§ **INSTRUCTIONS TO FOLLOW**: Begin at the line where "1568x737 pixels. Task: Open" appears and reproduce exactly every line through the end of the data below, both included, skipping pictures.
*** Opening of MATERIAL TO PROCESS ***
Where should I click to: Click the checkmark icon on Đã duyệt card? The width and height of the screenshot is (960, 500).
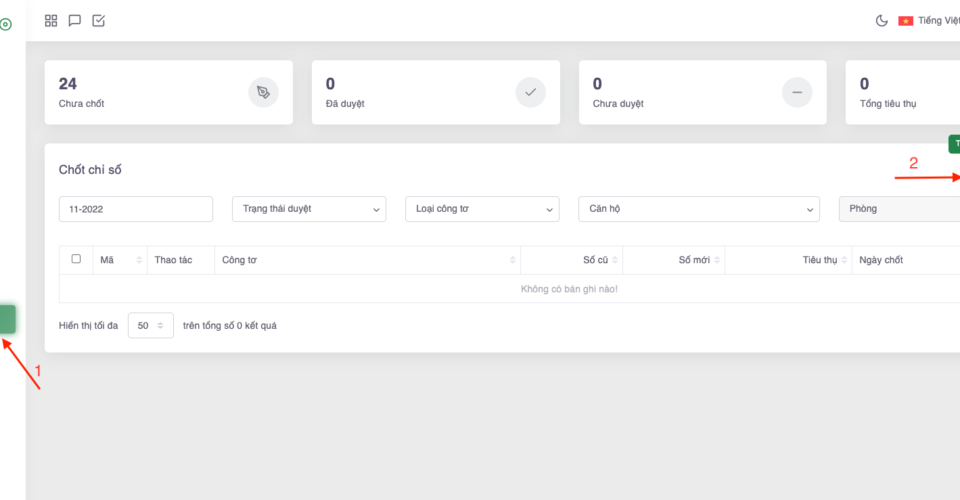pos(530,92)
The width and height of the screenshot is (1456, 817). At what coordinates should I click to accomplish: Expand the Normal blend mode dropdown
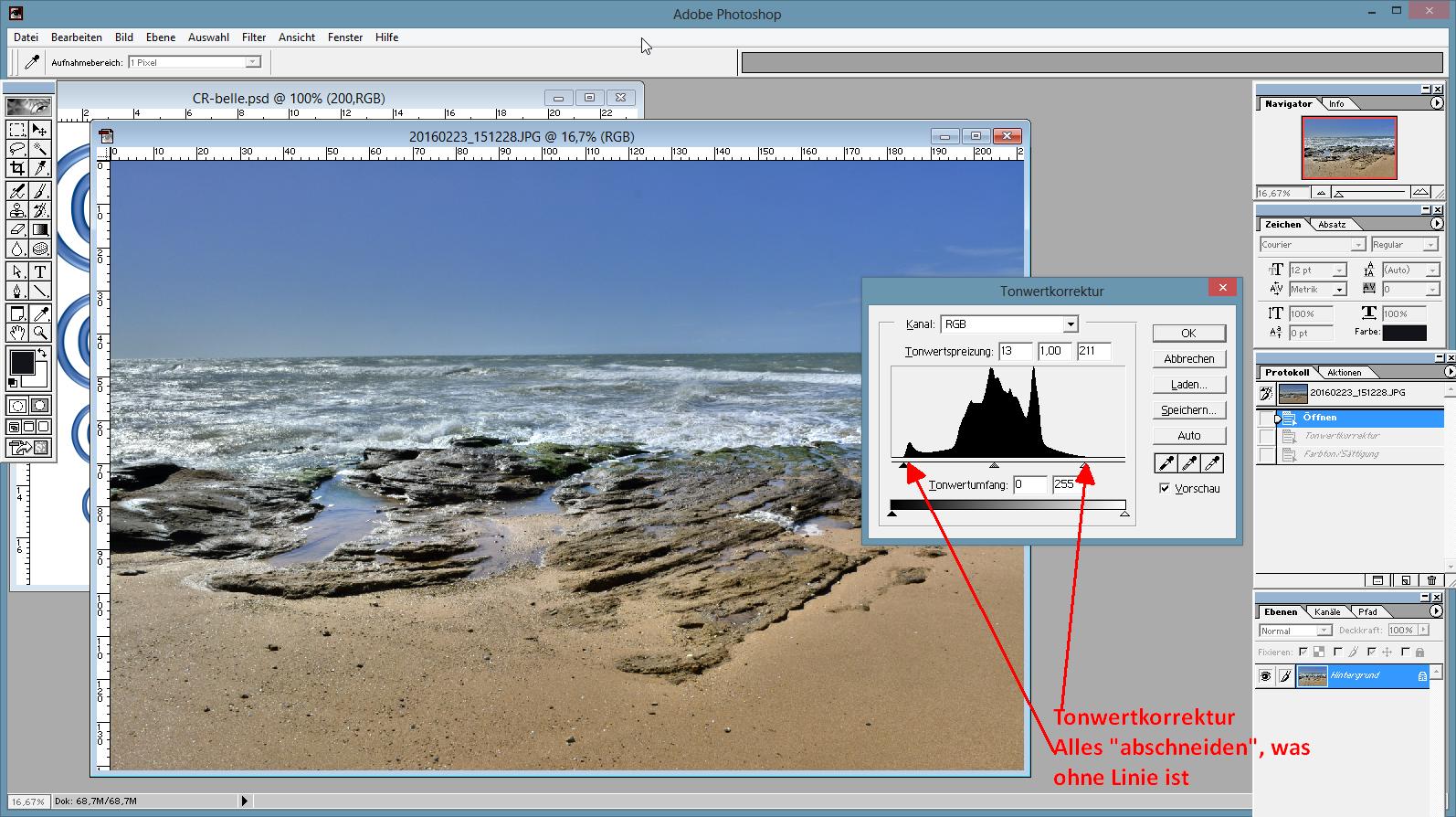[1323, 631]
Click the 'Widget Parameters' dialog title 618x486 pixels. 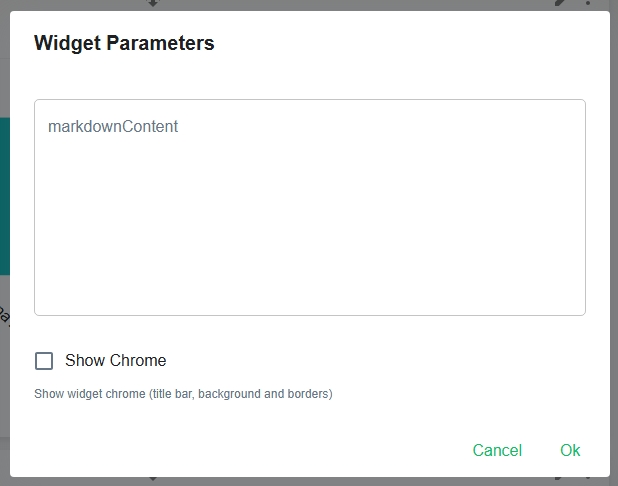tap(124, 43)
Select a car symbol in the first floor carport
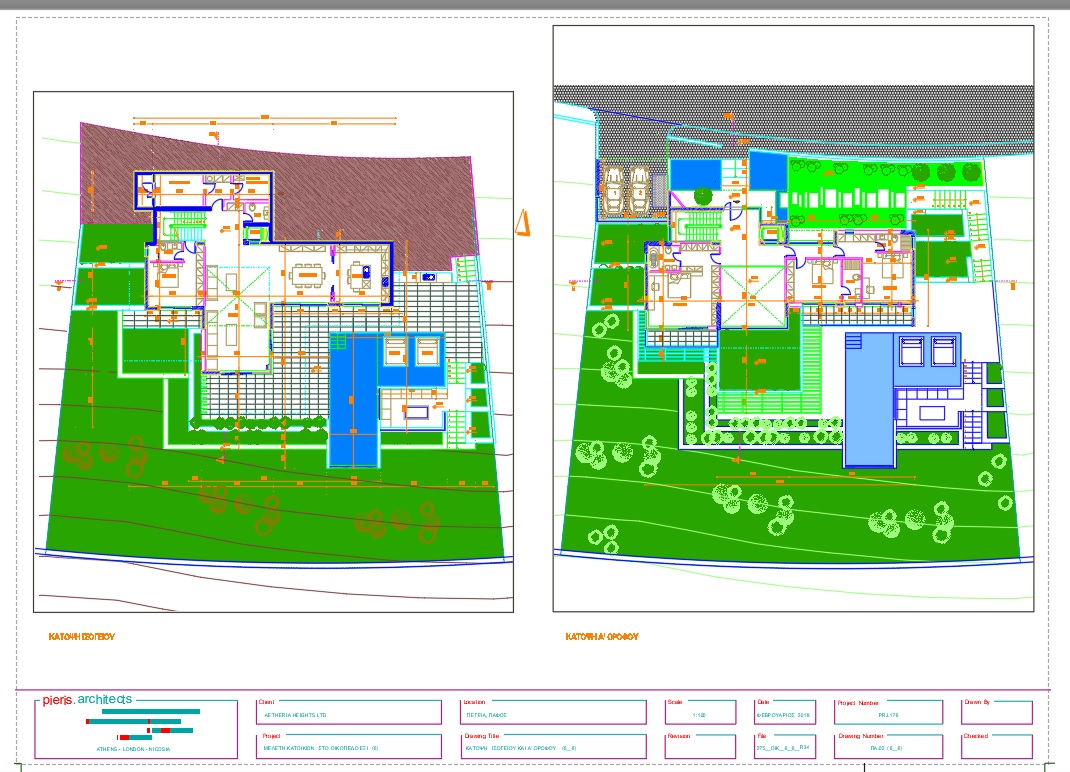1070x772 pixels. (614, 192)
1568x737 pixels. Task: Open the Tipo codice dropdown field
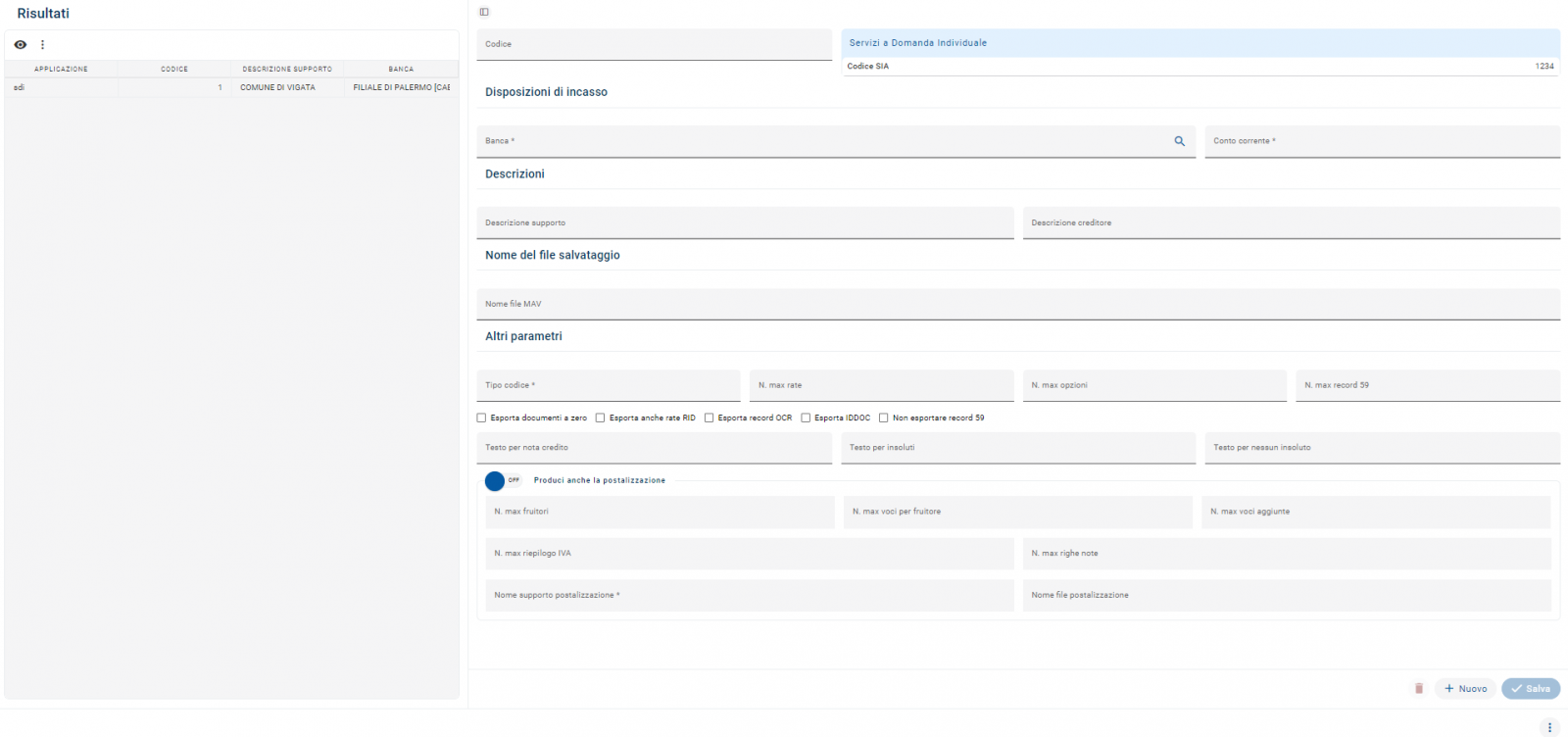point(608,386)
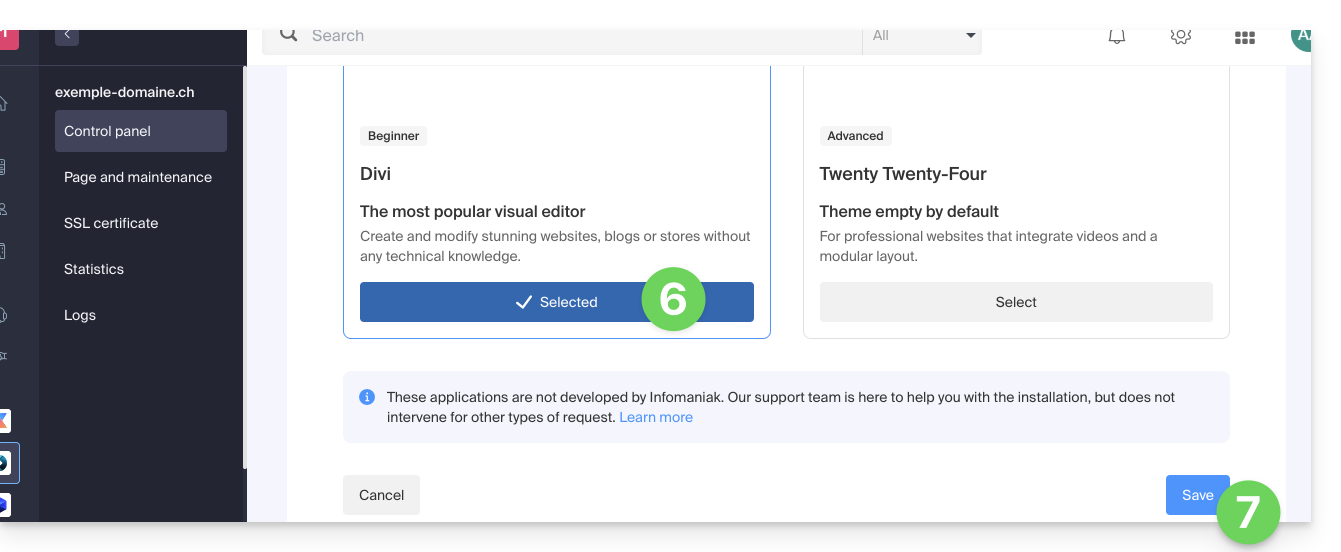1341x552 pixels.
Task: Open the highlighted product icon in left rail
Action: point(4,463)
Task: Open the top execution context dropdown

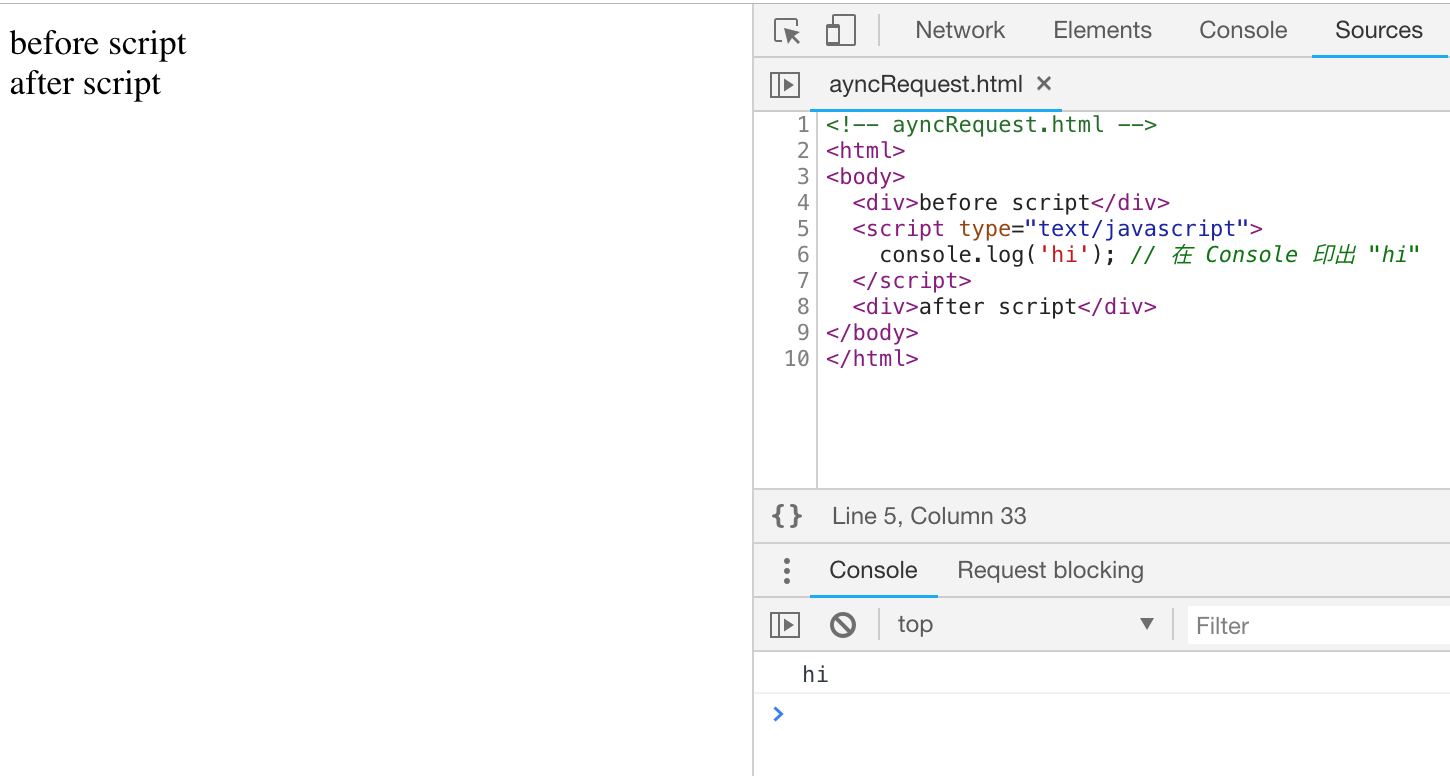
*** Close of MATERIAL TO PROCESS ***
§ **SOLUTION**:
1568x737 pixels. Task: Open the Tipo codice dropdown field
point(608,386)
1341x552 pixels.
Task: Open the highlighted product icon in left rail
Action: point(4,463)
Task: Open the top execution context dropdown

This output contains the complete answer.